── Dataset content
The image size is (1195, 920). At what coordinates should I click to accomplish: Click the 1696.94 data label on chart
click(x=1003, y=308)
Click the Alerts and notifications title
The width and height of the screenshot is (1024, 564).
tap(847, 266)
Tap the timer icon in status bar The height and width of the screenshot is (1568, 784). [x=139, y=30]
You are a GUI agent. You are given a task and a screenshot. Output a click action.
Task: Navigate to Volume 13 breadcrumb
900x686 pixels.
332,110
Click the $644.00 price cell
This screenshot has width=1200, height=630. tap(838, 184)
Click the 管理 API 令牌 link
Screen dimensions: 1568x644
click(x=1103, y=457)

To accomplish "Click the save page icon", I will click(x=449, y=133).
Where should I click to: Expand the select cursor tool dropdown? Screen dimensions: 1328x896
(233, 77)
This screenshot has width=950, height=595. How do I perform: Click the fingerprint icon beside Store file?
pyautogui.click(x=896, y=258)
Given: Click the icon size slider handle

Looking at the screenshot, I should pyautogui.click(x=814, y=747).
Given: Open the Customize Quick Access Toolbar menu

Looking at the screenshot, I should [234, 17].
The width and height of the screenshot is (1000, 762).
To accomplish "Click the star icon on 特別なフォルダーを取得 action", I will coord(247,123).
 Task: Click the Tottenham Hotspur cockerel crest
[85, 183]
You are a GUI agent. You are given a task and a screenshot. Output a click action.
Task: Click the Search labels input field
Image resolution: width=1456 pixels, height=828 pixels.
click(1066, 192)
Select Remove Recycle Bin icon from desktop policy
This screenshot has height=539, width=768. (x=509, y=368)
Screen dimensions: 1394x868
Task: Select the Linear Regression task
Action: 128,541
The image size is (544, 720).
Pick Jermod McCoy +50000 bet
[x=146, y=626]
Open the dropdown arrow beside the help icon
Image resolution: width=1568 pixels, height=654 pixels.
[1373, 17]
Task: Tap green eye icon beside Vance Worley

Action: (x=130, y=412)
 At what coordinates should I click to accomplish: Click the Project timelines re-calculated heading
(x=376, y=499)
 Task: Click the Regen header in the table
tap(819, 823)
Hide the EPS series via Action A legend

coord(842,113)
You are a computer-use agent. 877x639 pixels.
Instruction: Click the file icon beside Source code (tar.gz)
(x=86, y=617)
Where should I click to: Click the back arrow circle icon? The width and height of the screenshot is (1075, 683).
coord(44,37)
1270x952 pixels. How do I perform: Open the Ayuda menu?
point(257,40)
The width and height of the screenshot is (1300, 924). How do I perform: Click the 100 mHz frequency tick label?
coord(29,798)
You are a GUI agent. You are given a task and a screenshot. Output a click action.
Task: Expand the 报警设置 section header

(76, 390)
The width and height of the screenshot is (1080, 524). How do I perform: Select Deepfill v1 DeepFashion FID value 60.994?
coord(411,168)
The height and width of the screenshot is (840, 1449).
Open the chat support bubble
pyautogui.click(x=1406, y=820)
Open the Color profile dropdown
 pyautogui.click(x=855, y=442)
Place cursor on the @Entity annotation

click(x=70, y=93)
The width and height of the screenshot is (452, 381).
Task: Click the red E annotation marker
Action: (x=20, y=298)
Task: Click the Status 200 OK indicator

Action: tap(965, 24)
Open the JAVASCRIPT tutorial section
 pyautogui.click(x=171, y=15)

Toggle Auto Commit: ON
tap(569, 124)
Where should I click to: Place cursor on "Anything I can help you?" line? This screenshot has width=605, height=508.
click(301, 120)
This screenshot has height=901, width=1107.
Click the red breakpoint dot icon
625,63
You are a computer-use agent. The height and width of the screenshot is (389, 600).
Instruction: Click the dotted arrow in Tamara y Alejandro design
────
Exercise instructions: Rewrite the items from the first one through the line holding "pyautogui.click(x=896, y=258)", inclusive, changing every "icon" to "symbol" and leaving everything else as it is.

Solution:
The image size is (1195, 920). At what coordinates should I click to accomplish: Click the 1696.94 data label on chart
click(x=1003, y=308)
Click the Alerts and notifications title
The width and height of the screenshot is (1024, 564).
tap(847, 266)
Tap the timer symbol in status bar The height and width of the screenshot is (1568, 784). [x=139, y=30]
You are a GUI agent. You are given a task and a screenshot. Output a click action.
Task: Navigate to Volume 13 breadcrumb
900x686 pixels.
332,110
Click the $644.00 price cell
This screenshot has width=1200, height=630. tap(838, 184)
Click the 管理 API 令牌 link
Screen dimensions: 1568x644
click(x=1103, y=457)

To accomplish "Click the save page symbol", I will click(x=449, y=133).
Where should I click to: Expand the select cursor tool dropdown? Screen dimensions: 1328x896
(233, 77)
This screenshot has width=950, height=595. How do I perform: Click the fingerprint symbol beside Store file?
pyautogui.click(x=896, y=258)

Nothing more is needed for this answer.